Although consensus guidelines from the Dutch and European Societies of Endoscopic Surgery(Neudecker et al., 2002; la Chapelle et al., 2012) state that the lowest possible IAP with an adequate surgical field should be used, a vast majority of laparoscopic surgeons use a routine insufflation pressure of ≥ 12 mmHg. Probably, the main reason for this is that the use of low IAP (<10 mmHg) may hamper the quality of the surgical field. Our data confirm that low IAP was not associated with an increased risk of intra-operative complications. This indicates that the stepwise increase of IAP in case of inadequate surgical conditions is a safe approach to apply low IAP if possible, during LDN. Therefore, our data support the above-mentioned guidelines regarding the use of a low IAP.

In this study, we found no relationship between intra- and postoperative complications, which is not fully in line with findings in earlier published trials. Bohnen et al.(Bohnen et al., 2017) showed, among patients undergoing abdominal surgery, that intra-operative complications were independently associated with an approximately 3-fold increase in 30-day postoperative complications and increased length of hospital admission.(Bohnen et al., 2017; Hu et al., 2012; Boon et al., 2018) A recent large validation study of the IntraClass by Dell-Kuster et al. among 2520 patients undergoing any type of surgery clearly demonstrated a strong correlation between intra- and postoperative complications (Dell-Kuster et al., 2020), especially more severe intra-operative complications graded 3 and 4 correlated with postoperative complications. In the studies included for this pooled analysis, only grade 2 intra-operative complications were observed. This may very well explain why we could not find this relationship between intra- and postoperative complications. With cumulating evidence indicating an association between intra-operative complications and 30-day postoperative mortality, postoperative morbidity, and length of hospital admission,(Kinaci et al., 2016; Dell-Kuster et al., 2020; Bohnen et al., 2017; Hu et al., 2012; Boon et al., 2018) a prospective, randomized trial is required to establish a possible relationship between the use of deep NMB and a lower incidence of postoperative complications after laparoscopic surgery.

A strength of this study is the inclusion of relatively healthy individuals undergoing a highly standardized surgical procedure, performed in academic teaching hospitals throughout the Netherlands. This contributed to a relatively high internal validity of the trials used for the pooled analysis. All ClassIntra grade ≥2 intra-operative complications were prospectively recorded by a double-blinded observer which reduces the risk of observer bias.
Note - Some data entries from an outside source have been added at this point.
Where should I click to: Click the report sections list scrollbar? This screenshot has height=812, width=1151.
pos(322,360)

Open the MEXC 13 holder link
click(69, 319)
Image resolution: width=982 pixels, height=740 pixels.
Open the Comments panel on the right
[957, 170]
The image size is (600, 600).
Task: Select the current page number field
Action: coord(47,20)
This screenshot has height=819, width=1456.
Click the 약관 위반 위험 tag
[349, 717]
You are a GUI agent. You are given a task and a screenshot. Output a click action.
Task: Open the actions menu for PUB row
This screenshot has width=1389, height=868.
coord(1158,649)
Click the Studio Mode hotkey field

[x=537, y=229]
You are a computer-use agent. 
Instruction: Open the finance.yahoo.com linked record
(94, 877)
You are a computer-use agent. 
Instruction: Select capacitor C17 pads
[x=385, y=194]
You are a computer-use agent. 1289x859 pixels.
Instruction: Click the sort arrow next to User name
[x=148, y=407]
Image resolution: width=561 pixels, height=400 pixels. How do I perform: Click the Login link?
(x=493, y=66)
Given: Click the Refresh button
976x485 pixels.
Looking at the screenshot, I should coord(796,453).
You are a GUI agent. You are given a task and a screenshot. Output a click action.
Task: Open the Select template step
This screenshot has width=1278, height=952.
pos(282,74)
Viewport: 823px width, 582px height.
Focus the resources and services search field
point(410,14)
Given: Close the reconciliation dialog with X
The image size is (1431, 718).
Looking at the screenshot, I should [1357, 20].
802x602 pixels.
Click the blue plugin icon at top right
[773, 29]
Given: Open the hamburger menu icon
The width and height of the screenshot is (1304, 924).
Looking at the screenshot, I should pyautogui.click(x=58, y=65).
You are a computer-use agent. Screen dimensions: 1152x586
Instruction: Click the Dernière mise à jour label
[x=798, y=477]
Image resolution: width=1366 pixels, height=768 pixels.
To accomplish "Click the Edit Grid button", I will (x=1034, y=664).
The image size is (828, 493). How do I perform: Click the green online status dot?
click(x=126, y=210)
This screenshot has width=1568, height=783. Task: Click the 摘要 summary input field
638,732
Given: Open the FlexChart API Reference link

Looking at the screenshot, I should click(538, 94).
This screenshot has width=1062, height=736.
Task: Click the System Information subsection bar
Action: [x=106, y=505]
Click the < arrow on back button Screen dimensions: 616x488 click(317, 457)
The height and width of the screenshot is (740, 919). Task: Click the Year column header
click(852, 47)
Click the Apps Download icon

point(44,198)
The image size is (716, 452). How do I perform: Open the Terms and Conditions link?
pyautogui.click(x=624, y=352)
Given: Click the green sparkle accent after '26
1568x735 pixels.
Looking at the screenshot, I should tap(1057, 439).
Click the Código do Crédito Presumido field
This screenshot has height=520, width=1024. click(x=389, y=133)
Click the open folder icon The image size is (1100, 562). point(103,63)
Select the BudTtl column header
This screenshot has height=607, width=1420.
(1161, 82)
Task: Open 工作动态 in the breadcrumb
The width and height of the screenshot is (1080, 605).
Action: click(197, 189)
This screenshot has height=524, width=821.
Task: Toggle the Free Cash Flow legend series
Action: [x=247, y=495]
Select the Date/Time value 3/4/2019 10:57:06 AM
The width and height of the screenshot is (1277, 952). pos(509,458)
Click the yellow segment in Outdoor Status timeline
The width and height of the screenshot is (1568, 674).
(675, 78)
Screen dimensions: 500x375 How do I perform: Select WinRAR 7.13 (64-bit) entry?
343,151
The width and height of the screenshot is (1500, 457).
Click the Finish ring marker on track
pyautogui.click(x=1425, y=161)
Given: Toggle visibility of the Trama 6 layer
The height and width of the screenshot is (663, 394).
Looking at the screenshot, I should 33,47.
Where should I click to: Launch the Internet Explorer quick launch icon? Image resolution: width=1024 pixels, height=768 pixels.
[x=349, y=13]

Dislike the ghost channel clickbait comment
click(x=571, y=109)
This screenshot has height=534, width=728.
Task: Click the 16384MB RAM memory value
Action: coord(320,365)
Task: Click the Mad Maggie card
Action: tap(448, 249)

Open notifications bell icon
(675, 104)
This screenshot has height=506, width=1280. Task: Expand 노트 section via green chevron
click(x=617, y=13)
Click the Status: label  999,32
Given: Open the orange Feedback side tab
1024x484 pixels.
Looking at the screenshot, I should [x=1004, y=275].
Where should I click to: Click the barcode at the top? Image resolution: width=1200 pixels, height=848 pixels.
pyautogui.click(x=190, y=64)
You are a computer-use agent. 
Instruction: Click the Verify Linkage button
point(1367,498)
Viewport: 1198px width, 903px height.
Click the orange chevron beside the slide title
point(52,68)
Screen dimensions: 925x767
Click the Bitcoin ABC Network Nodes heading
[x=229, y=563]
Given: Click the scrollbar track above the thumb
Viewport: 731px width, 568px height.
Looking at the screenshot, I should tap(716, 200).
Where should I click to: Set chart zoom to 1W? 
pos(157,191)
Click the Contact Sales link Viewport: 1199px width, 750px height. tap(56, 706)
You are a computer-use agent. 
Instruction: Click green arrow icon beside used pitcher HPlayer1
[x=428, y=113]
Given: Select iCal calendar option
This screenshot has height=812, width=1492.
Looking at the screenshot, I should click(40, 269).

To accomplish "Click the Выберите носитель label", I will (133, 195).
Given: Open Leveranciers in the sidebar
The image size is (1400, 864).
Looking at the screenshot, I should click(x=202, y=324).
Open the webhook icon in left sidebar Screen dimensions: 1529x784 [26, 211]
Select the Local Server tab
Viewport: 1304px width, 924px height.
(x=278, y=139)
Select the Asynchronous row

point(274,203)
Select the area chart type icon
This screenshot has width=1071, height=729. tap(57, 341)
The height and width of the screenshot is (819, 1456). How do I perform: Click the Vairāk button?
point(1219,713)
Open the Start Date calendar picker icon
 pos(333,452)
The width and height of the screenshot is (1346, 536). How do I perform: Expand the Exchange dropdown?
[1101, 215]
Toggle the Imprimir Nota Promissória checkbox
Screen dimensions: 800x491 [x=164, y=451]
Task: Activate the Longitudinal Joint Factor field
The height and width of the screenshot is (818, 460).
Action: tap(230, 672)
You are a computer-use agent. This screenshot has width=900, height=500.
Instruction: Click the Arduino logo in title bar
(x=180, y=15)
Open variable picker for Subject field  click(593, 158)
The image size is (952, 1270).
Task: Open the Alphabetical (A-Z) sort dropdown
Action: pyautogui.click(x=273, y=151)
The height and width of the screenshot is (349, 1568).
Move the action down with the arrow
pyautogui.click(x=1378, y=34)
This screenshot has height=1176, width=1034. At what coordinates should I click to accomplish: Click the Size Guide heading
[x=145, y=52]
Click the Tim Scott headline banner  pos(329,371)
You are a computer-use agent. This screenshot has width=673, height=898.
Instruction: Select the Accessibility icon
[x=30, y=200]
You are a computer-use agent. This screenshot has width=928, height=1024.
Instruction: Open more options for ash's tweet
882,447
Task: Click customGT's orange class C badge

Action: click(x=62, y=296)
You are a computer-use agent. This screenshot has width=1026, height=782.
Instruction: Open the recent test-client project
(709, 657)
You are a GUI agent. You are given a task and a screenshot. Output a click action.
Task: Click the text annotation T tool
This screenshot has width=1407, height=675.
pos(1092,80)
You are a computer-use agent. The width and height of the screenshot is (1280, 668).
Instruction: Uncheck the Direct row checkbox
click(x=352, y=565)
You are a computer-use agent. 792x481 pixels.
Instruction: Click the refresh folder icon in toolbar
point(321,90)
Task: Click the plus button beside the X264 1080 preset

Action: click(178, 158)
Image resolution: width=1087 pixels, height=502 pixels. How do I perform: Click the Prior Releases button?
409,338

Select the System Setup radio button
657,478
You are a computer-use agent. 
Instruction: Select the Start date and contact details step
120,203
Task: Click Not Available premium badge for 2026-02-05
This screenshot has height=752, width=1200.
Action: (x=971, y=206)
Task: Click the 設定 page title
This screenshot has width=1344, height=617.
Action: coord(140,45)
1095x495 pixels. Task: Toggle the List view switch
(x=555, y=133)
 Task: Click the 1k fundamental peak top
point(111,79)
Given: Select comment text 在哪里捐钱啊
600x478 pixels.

Moreover, our pooled analysis of individual patient data allowed us to perform multiple variable regression analyses to identify independent predictors of intra-operative complications.

The retrospective nature of the pooled, individual patient, data analysis is a limitation of this study. These trials were not powered or designed to study the effect of NMB or IAP on the risk of intra-operative complications. Therefore, a certain degree of confounding bias cannot be ruled out. Another limitation of this study is the intra-operative complications were graded retrospectively by three blinded researchers (EH, GRB, and MW) according to the ClassIntra classification for intra-operative complications. This classification was proposed by Dell-Kuster et al.(Dell-Kuster et al., 2020) and was developed to grade all patient-related intra-operative complications including all deviations from the ideal intra-operative course.(Dell-Kuster et al., 2015; Dell-Kuster et al., 2020) An underreporting of small complications with intervention is understandable, and minor deviations from the ideal course without the need for an additional intervention (ClassIntra grade 1) were not actively recorded. The low event rate is another limitation of this study which leads to the need for large randomized clinical trials with a higher event rate to confirm our findings. Moreover, the included studies vary from 2001 to 2017. The learning curve not only of individual surgeons, but also of the whole team (or center) could have been a potential source of bias.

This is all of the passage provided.